Dedicar quatro meses para estar na estrada é algo que nem toda banda consegue fazer no Brasil. No caso de Tiago Iorc, isso é uma realidade não por algum privilégio ou mesmo luxo, mas como fruto de muito trabalho. É que começou em 17 de agosto, em Belo Horizonte, o projeto de levar o show de seu terceiro disco, Zeski, às cinco regiões do país em uma turnê produzida de forma independente pelo próprio músico, com vinte datas já confirmadas até dezembro – um formato não muito comum, mas que se mostra de sucesso desde já.

Diferente da turnê anterior, que promovia o álbum Umbilical, ele viaja agora não só acompanhado da banda, mas conta ainda com dois técnicos, um de palco e um de áudio, para garantir uma qualidade ainda maior nas apresentações e um conforto maior para os músicos – que agora tem mais gente para dividir o peso de todo o equipamento e das responsabilidades. Ou seja, mesmo de forma independente, é uma organização de maior porte do que a vista antes.

Zeski Tour

“Muita gente acha que o Tiago, por ser de uma gravadora, tem uma grande estrutura por trás”, comenta Felipe Simas, empresário e gerente de carreira de Iorc, “e isso existe para os discos, uma estrutura privilegiada para os dias de hoje”, mas quem faz de fato os shows acontecerem é o músico e sua produção. Isso vai de encontro não só à ideia que as pessoas tem de como funciona a dinâmica de um cantor contratado no país, mas também é diferente da postura que muitas bandas e seus empresários tem na hora de marcar shows.

Na maior parte das vezes, os músicos esperam o contato de alguém interessado em levar sua apresentação a alguma cidade para então apenas negociar sua ida. “Eu vejo várias carreiras se esvaindo por conta do empresário ficar esperando o telefone tocar e falar pro contratante ‘não, meu artista só vai pra estrada se você me der tanto’”, conta Simas, “aí, a carreira do cara acaba, porque é na estrada que você ganha fãs e sente o feedback do público”.

”É na estrada que você ganha fãs e sente o ‘feedback’ do público”

Hoje em dia, são muitas as ferramentas facilitadoras para a realização de eventos culturais, desde alternativas como o financiamento coletivo (que não é o caso da turnê de Zeski), até plataformas de vendas de ingressos, como a brasileira Sympla, e a grande audiência conseguida por redes como o Facebook. Então, por que mais bandas não se dedicam à produção independente de seus shows?

Zeski Tour

“É preciso muito planejamento estratégico”, explica o produtor cultural Daniel Lima, nome por trás de diversos eventos com músicos brasileiros, que afirma também que “a maior dificuldade está em se produzir uma turnê rentável”. O público nem sempre percebe, mas existe por trás de cada apresentação os mais diversos custos: “desde a avaliação das necessidades técnicas e operacionais exigidas pela performance artística ao orçamento estimado para cumprimento do itinerário, passando pela formação, contratação e pagamento de equipe, negociação de datas e espaços adequados e toda a logística de transporte, hospedagem e alimentação, dentre muitos outros”, segundo ele, o que torna toda viagem um grande quebra-cabeças para minimizar gastos.

Dados brutos >>
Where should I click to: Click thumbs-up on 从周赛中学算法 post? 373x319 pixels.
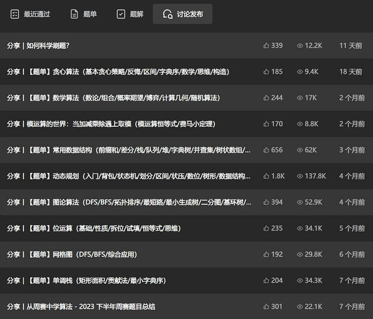266,306
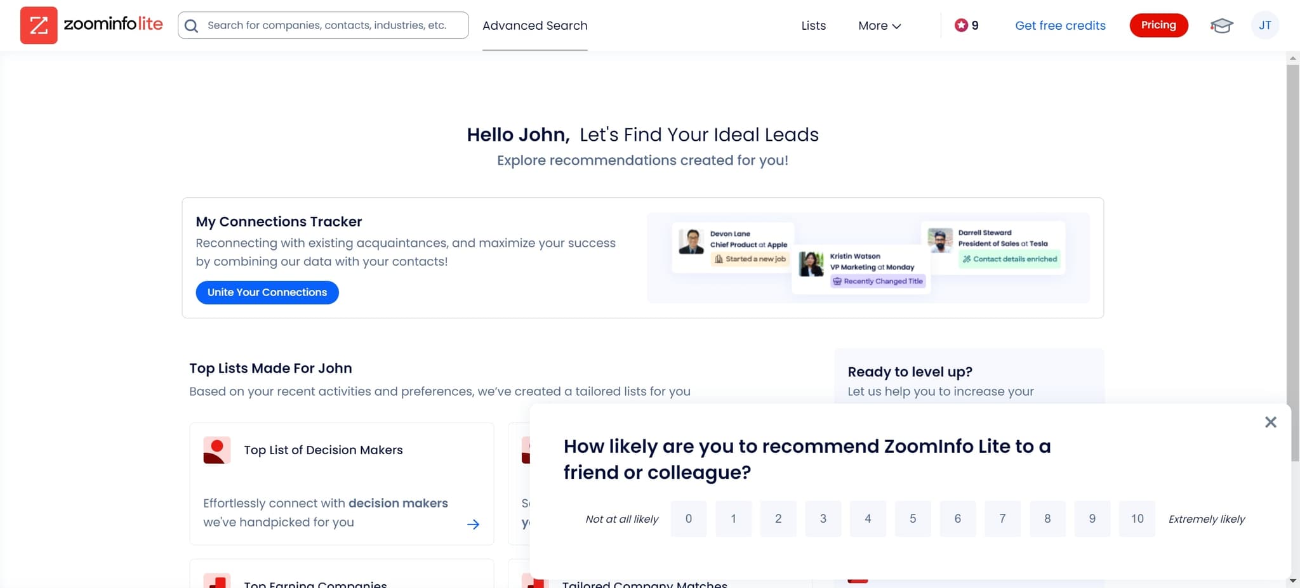Screen dimensions: 1300x588
Task: Select rating 10 on the recommendation survey
Action: coord(1137,518)
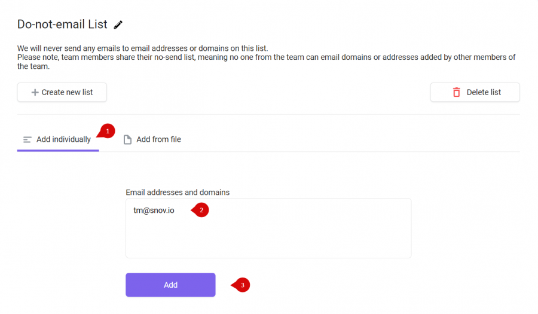Open the Add individually tab
538x314 pixels.
pos(58,140)
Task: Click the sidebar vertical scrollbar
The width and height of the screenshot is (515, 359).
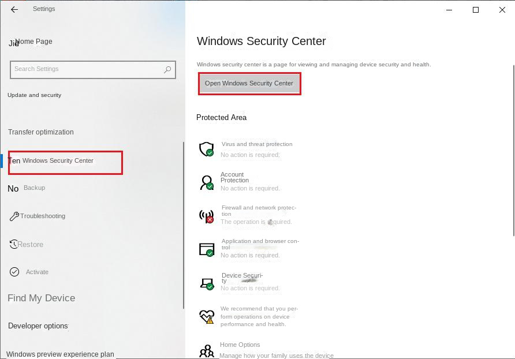Action: [x=184, y=225]
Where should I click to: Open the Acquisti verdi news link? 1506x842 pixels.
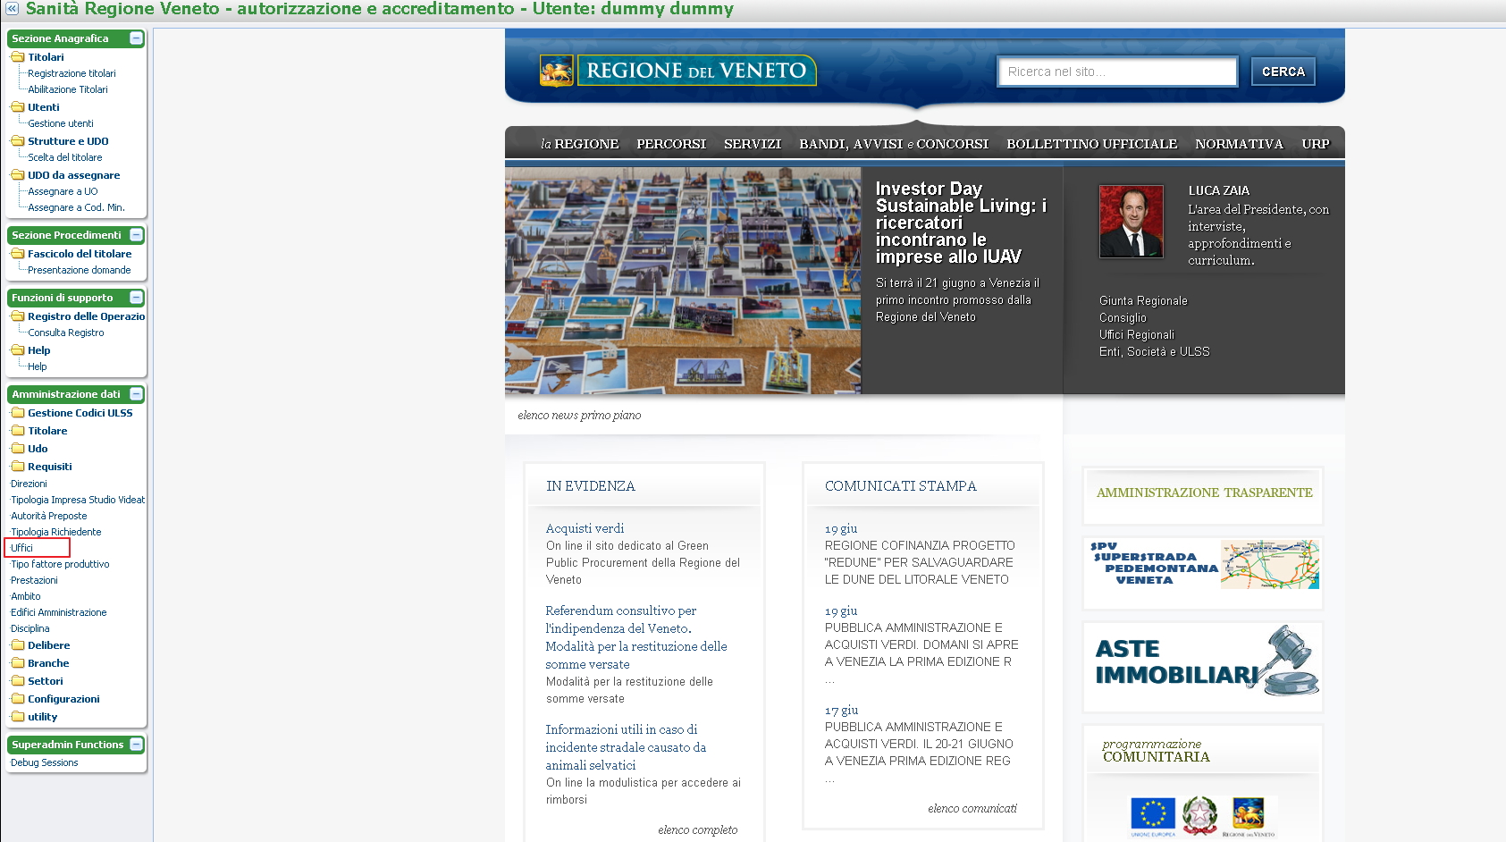pos(585,528)
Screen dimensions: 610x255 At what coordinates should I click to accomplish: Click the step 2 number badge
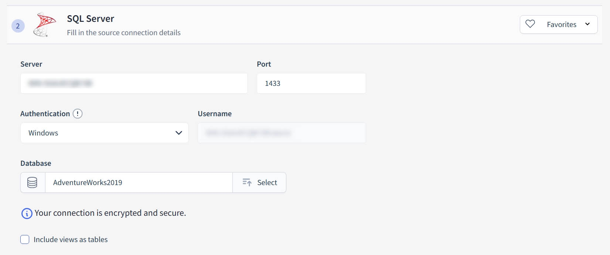coord(18,26)
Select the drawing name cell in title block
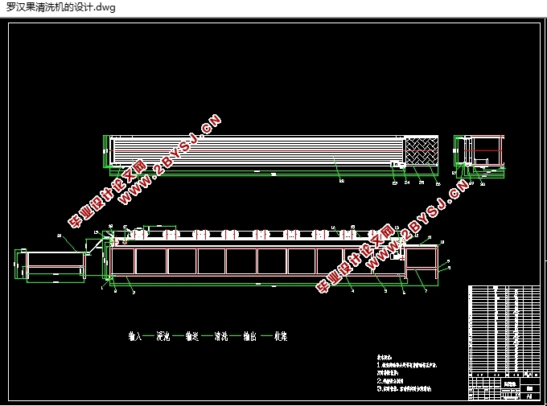 click(x=511, y=384)
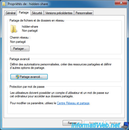Click the Non partagé text under Chemin réseau

point(18,42)
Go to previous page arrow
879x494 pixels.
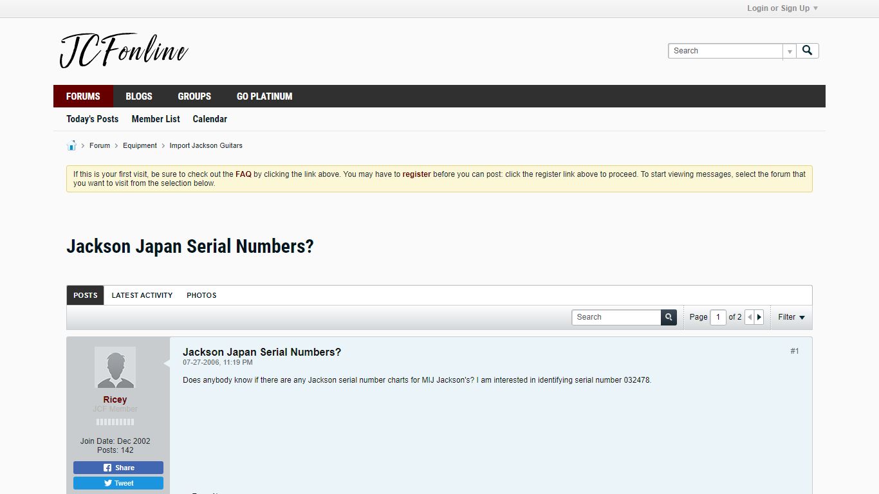(750, 317)
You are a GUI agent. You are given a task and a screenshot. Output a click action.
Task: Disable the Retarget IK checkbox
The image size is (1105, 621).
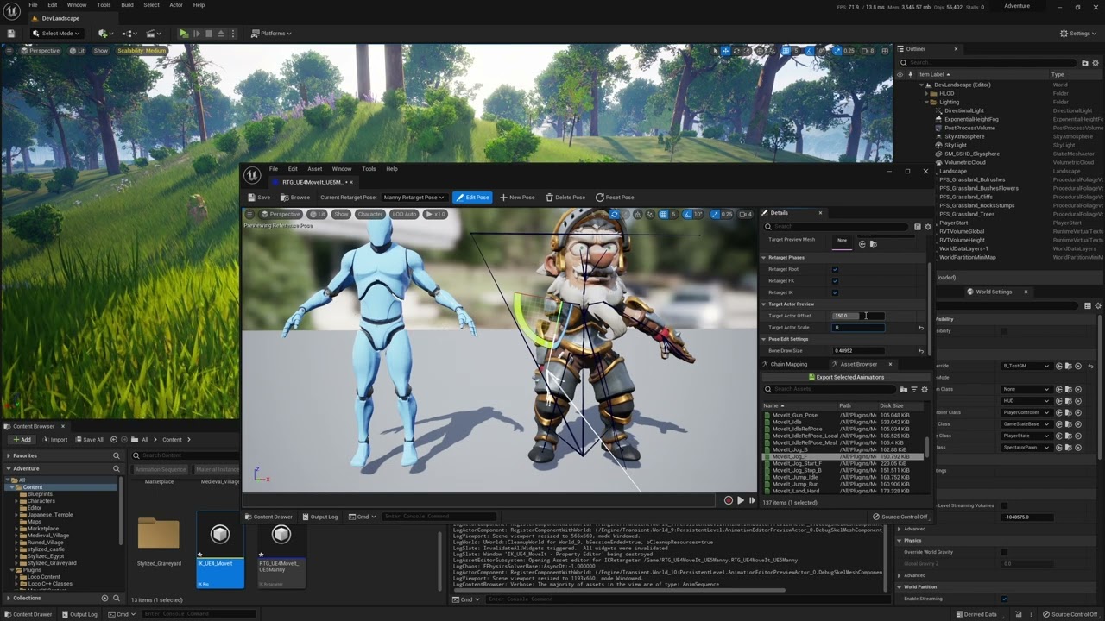pyautogui.click(x=835, y=292)
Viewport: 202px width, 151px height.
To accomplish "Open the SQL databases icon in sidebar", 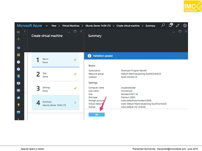I will (x=18, y=76).
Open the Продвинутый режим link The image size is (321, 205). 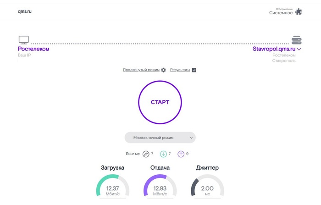coord(141,70)
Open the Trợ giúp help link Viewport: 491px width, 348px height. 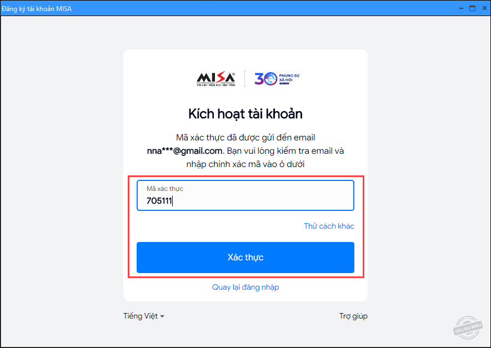(353, 316)
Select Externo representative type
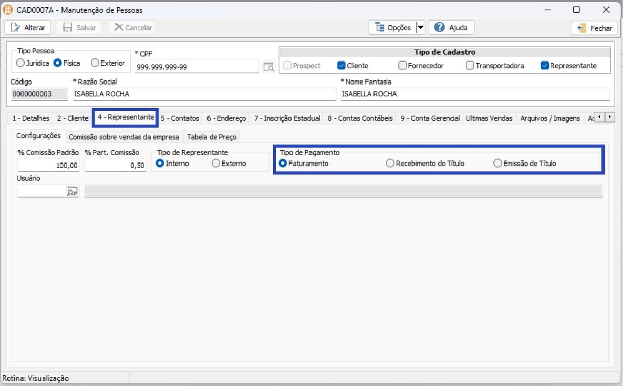Viewport: 623px width, 386px height. pyautogui.click(x=216, y=164)
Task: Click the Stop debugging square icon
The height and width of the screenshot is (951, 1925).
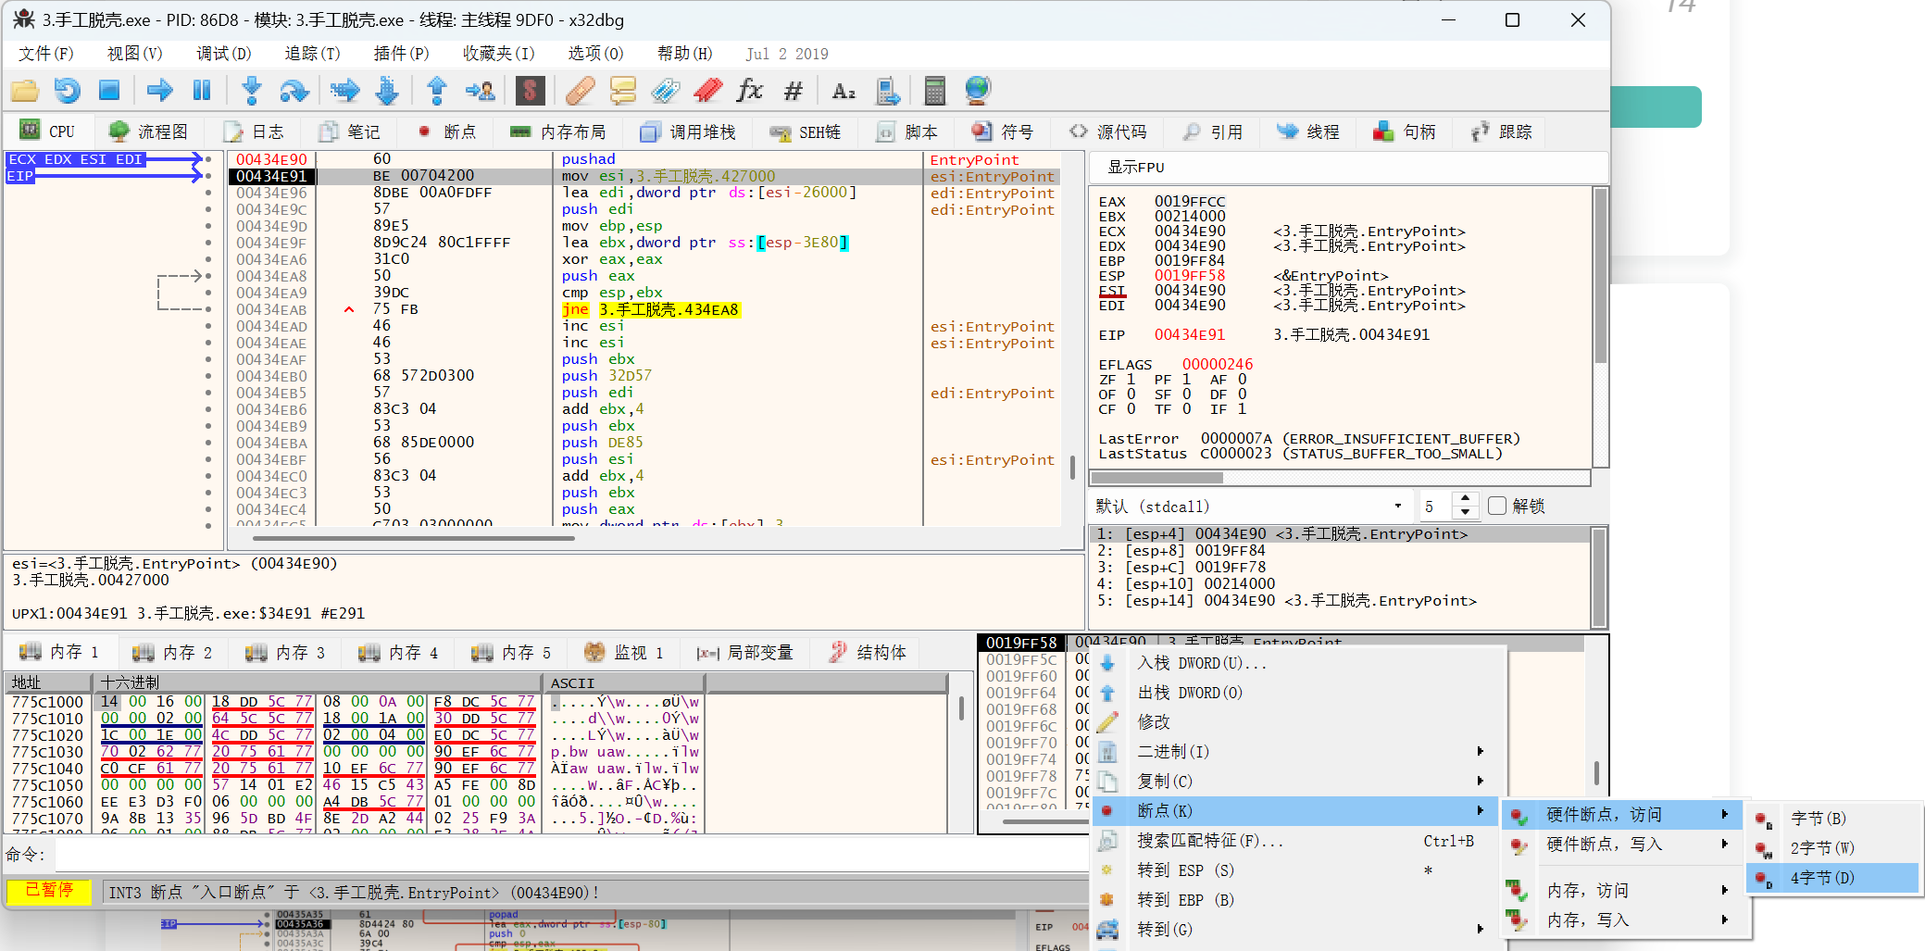Action: click(109, 91)
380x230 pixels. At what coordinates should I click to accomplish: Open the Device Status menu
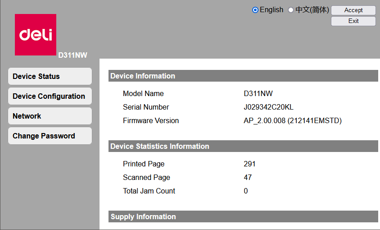click(x=50, y=76)
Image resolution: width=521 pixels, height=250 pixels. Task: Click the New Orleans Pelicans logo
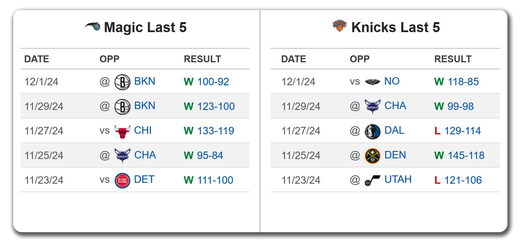[372, 82]
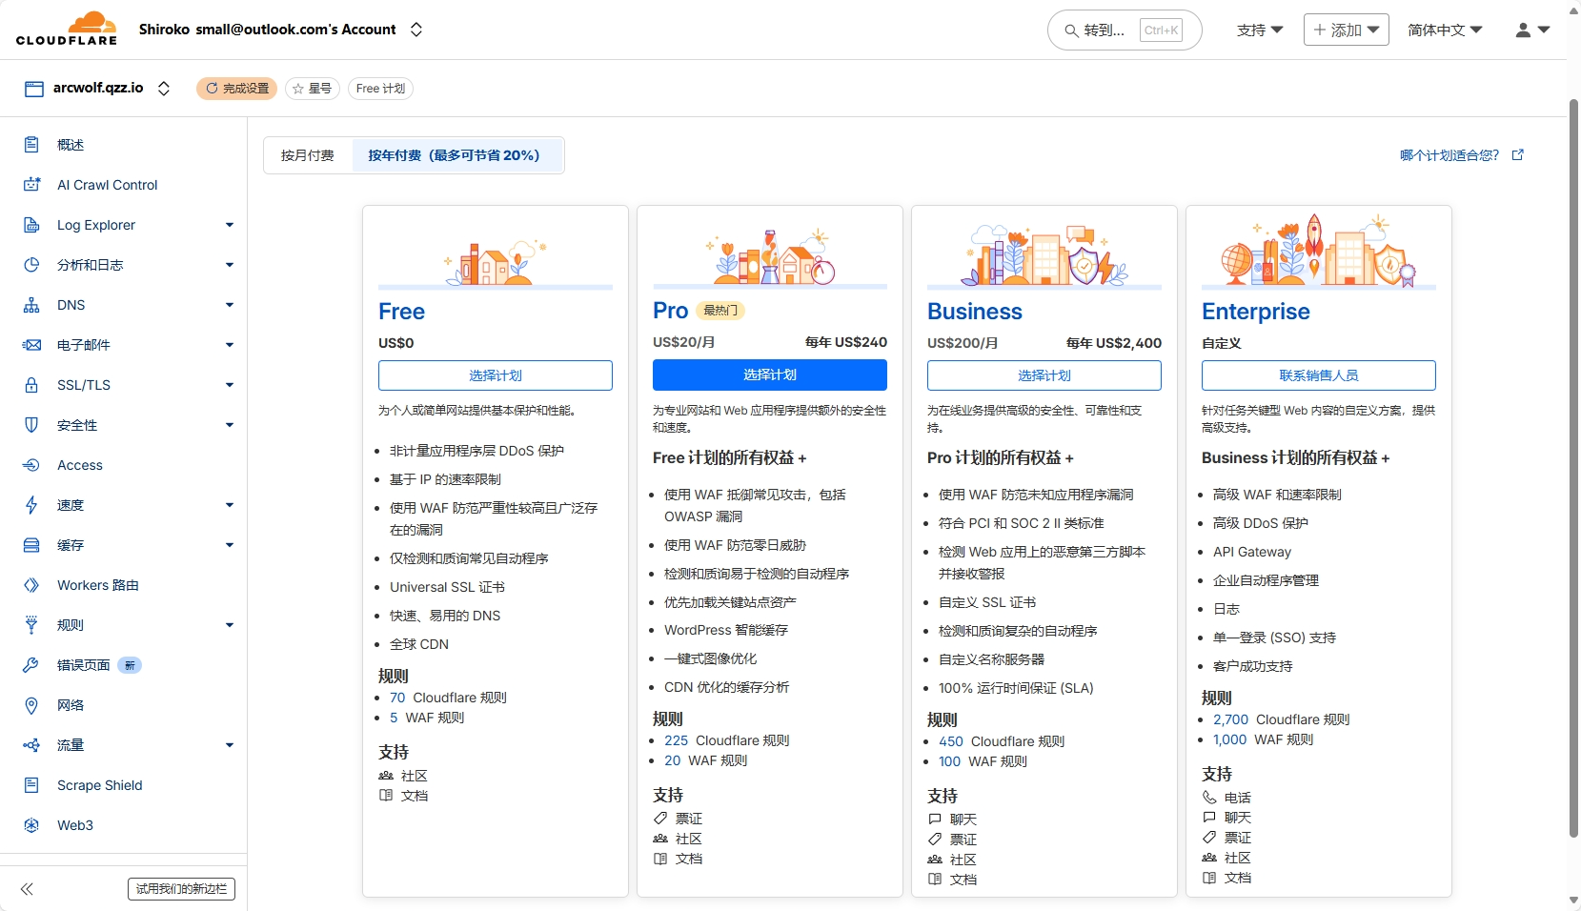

Lista de tarefas >>
A. Traduza para o inglês esta frase do texto sobre a turnê de Tiago Iorc: "Dedicar quatro meses para estar na estrada é algo que nem toda banda consegue fazer no Brasil."
B. Por favor, dê continuidade ao texto sobre a turnê de Tiago Iorc a partir da última frase apresentada.

Resultados finais >>
A. Spending four months on the road is something not every band in Brazil manages to do.

B.
De modo geral, a melhor maneira de trabalhar a contenção de despesas é realizar o maior número possível de apresentações em uma determinada região, diminuindo os custos de deslocamento. É o que bandas como Nevilton fazem desde o início da carreira. “A necessidade”, diz o frontman Nevilton Alencar, “ainda era de fazer público, fazer o show girar, nos tornarmos conhecidos em outras cidades. A questão que tá acontecendo agora é de abrir o leque quanto ao formato, até pra mais shows acontecerem”. Segundo Nevilton, que costuma se apresentar em trio, a possibilidade de levar suas composições sozinho, ou com apenas um dos dois outros músicos, é válida por diminuir os custos e, dessa forma, ampliar as possibilidades de cidades visitadas.

Zeski Tour

No caso de Tiago Iorc, o mesmo acontece – tanto é que o segundo show desta turnê, feito em Recife no último domingo, foi realizado com o músico sozinho no palco. Por conta disso, ele poderá viajar a Manaus, por exemplo (onde se apresenta em 22 de setembro), levar suas músicas a mais pessoas e ter como lucro, além do retorno financeiro (e Simas afirma que todas estas noites são rentáveis), um ganho considerável de novos ouvintes. “A gente percebeu que a carreira de Tiago cresceu de Umbilical justamente pela estrada”, explica o empresário, “você chega e ganha publicidade, as pessoas que vão ao show compartilham foto no Facebook, o impacto na cidade é muito grande”.

Isso é importante para músicos com um comprometimento muito grande com a verdade de seus trabalhos, como é o caso tanto de Iorc, quanto de Nevilton. “Hoje em dia, muita gente produz e distribui pela Internet, não precisa se expor muito e estar na estrada”, diz o último, que continua: “A gente já é mais olho no olho, chega nos lugares e conversa com as pessoas”. O mesmo acontece com Tiago, que não costuma ir embora do teatro ou casa de shows antes de atender todo o público, construindo aquilo que é muito frequente nas conversas sobre a presença de bandas e artistas nas redes sociais: Relacionamento.

”Essa é a necessidade de se estar na estrada, senão a gente cria uma carreira irreal”

“Essa é a necessidade de se estar na estrada”, diz Felipe Simas, “senão a gente cria uma carreira irreal”. Daniel Lima afirma que isso é de muita importância para os músicos: “Atualmente, o maior desafio é justamente trazer para o plano físico esses espectadores virtuais, incutindo afetividade e pessoalidade nessa relação entre público e artista”. Aqueles que se contentarem com a distância segura da tela na relação com os fãs, uma atitude hoje em dia já antiquada, estão fadados à breve vida de uma virtualidade que nunca se concretiza.

“Eu vejo artistas que tem na Internet uma legião de seguidores e eles não tem agenda de show por que tem essa postura”, comenta Simas, “ficam esperando o telefone tocar com restrições pros contratantes”. Remando contra a maré do estrelismo, principalmente por acreditar na força e qualidade de sua arte, Iorc sabe quando arregaçar as mangas e carregar peso pras suas performances acontecerem onde puderem ser apresentadas.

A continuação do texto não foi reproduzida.